Objectif A:
Selon l'article sur les vols de perruques au Sénégal, dans quel marché Nogaye Sidy Fall s'est-elle fait arracher sa perruque ?

Extrait à lire:
┄┄┄┄┄┄┄┄┄┄┄┄┄┄┄┄┄┄┄┄
Sénégal : Pourquoi les vols de perruques se multiplient

Société

Au Sénégal, des voleurs de perruques, qui ont été arrêtés avec 91 pièces de seconde main dans un salon de coiffure, ont été condamnés fin septembre à deux ans de prison, dont trois mois fermes. Un phénomène récurrent dans la capitale sénégalaise alors que les perruques de cheveux naturels coûtent très cher. Exemples à Dakar.

Nogaye Sidy Fall, mère de famille de 42 ans, raconte comment, en quelques secondes, elle s’est fait arracher sa nouvelle perruque de cheveux naturels dans le marché populaire de Colobane, la veille de la rentrée scolaire 2022 du Sénégal : « D’un coup, je ne sens plus la perruque, quelqu’un l’a tirée, et quand je me suis retournée, je n’ai vu personne, donc j’ai crié : ‘‘Ma perruque, ma perruque !!’’ »

Valeur de ces mèches de cheveux frisés à la mode qui ont été volées : près de 300 000 francs CFA, soit environ 450 euros. Nogaye Sidy Fall ne peut pas se permettre d’avoir d’autres perruques à ce prix-là. « Je mets d’autres perruques synthétiques, ou bien demi-naturelles, explique-t-elle. Mais celle-là, c’était la bonne, c’était celle qui ne devait pas partir. Et puisque je n’avais pas déclaré à monsieur la valeur, je lui ai dit que c’était semi-naturel, et donc pas la peine d’aller à la police faire une déclaration ».
┄┄┄┄┄┄┄┄┄┄┄┄┄┄┄┄┄┄┄┄
Entrées d'un jeu de données:
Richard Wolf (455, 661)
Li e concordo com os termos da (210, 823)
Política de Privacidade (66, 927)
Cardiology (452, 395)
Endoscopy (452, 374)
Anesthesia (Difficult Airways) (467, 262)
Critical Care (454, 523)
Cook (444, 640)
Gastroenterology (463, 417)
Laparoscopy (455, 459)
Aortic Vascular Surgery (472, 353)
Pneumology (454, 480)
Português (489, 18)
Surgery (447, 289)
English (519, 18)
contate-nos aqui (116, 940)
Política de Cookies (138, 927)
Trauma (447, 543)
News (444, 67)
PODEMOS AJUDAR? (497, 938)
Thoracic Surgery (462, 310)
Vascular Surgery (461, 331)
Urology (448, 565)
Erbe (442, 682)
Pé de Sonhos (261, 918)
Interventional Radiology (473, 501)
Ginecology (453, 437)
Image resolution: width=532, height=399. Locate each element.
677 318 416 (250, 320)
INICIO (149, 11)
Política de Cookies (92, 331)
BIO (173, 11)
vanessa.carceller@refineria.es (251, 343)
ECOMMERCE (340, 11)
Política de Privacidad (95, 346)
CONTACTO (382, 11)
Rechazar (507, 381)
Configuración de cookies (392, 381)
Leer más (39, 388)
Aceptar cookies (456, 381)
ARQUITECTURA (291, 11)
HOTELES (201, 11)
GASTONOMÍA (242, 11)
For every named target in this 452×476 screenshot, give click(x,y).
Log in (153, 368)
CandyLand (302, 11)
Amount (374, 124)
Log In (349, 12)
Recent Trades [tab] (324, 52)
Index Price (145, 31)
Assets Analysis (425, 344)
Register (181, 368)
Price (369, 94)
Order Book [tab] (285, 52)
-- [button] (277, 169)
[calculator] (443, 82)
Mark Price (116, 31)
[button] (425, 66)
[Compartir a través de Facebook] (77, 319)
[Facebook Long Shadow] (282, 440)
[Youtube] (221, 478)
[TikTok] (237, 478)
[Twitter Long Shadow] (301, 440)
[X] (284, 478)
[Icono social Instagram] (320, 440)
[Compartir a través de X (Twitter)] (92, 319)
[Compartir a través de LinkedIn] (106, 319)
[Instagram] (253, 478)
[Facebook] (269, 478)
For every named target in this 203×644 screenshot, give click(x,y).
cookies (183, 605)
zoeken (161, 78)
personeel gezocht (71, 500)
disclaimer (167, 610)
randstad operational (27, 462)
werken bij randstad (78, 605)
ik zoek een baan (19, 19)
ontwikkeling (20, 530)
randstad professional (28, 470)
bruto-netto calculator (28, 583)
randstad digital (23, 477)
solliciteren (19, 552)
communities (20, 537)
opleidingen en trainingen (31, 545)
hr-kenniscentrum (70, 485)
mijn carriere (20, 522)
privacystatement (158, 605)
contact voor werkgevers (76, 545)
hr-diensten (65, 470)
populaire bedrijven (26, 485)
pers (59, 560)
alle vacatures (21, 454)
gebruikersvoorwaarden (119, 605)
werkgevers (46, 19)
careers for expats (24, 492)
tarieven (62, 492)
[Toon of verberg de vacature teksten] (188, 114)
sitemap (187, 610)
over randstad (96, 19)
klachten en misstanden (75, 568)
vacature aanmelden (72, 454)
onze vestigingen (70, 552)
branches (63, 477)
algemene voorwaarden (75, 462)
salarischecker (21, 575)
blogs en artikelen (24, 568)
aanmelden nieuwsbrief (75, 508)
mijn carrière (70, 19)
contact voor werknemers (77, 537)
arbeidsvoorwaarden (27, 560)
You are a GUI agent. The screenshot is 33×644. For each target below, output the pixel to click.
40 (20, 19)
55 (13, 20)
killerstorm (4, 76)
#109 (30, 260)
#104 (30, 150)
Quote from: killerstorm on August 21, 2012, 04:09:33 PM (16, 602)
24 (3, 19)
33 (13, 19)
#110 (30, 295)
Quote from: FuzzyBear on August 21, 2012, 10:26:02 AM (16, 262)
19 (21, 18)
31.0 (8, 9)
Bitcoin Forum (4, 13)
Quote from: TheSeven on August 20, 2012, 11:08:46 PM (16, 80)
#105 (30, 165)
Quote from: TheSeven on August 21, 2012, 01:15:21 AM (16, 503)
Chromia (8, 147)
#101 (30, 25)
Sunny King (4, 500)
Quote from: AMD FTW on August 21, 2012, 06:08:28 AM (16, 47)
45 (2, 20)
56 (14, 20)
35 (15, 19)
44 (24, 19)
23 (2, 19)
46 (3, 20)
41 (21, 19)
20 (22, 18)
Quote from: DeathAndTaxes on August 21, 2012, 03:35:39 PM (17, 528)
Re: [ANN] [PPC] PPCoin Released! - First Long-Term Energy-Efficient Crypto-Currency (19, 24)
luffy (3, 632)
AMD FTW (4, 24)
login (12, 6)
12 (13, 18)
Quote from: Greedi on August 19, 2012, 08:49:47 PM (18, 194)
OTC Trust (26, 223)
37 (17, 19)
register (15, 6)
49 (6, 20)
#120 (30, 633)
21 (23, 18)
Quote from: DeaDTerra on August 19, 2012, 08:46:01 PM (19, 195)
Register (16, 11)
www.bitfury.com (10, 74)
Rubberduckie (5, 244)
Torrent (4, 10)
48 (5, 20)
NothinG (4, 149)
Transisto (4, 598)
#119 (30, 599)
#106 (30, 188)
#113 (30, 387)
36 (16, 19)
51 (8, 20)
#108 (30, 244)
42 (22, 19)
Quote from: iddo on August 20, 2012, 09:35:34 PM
┄┄┄┄┄┄┄┄┄┄┄┄┄┄┄┄┄┄┄┄
Objectif B:
Donnez en CSV à deux colonnes, nommées « texte » et « réponse », les entrées allant de la ligne contenant « Leer más (39, 388) » jusqu'à la ligne contenant « [Compartir a través de Facebook] (77, 319) » incluse. Prévoyez une ligne par entrée, chaque champ entre guillemets et les retours à la ligne remplacés par des espaces.

Bonne réponse A:
Dans le marché populaire de Colobane.

Bonne réponse B:
texte,réponse
"Leer más","(39, 388)"
"Aceptar cookies","(456, 381)"
"ARQUITECTURA","(291, 11)"
"HOTELES","(201, 11)"
"GASTONOMÍA","(242, 11)"
"For every named target in this 452×476 screenshot, give click(x,y). Log in","(153, 368)"
"CandyLand","(302, 11)"
"Amount","(374, 124)"
"Log In","(349, 12)"
"Recent Trades [tab]","(324, 52)"
"Index Price","(145, 31)"
"Assets Analysis","(425, 344)"
"Register","(181, 368)"
"Price","(369, 94)"
"Order Book [tab]","(285, 52)"
"-- [button]","(277, 169)"
"[calculator]","(443, 82)"
"Mark Price","(116, 31)"
"[button]","(425, 66)"
"[Compartir a través de Facebook]","(77, 319)"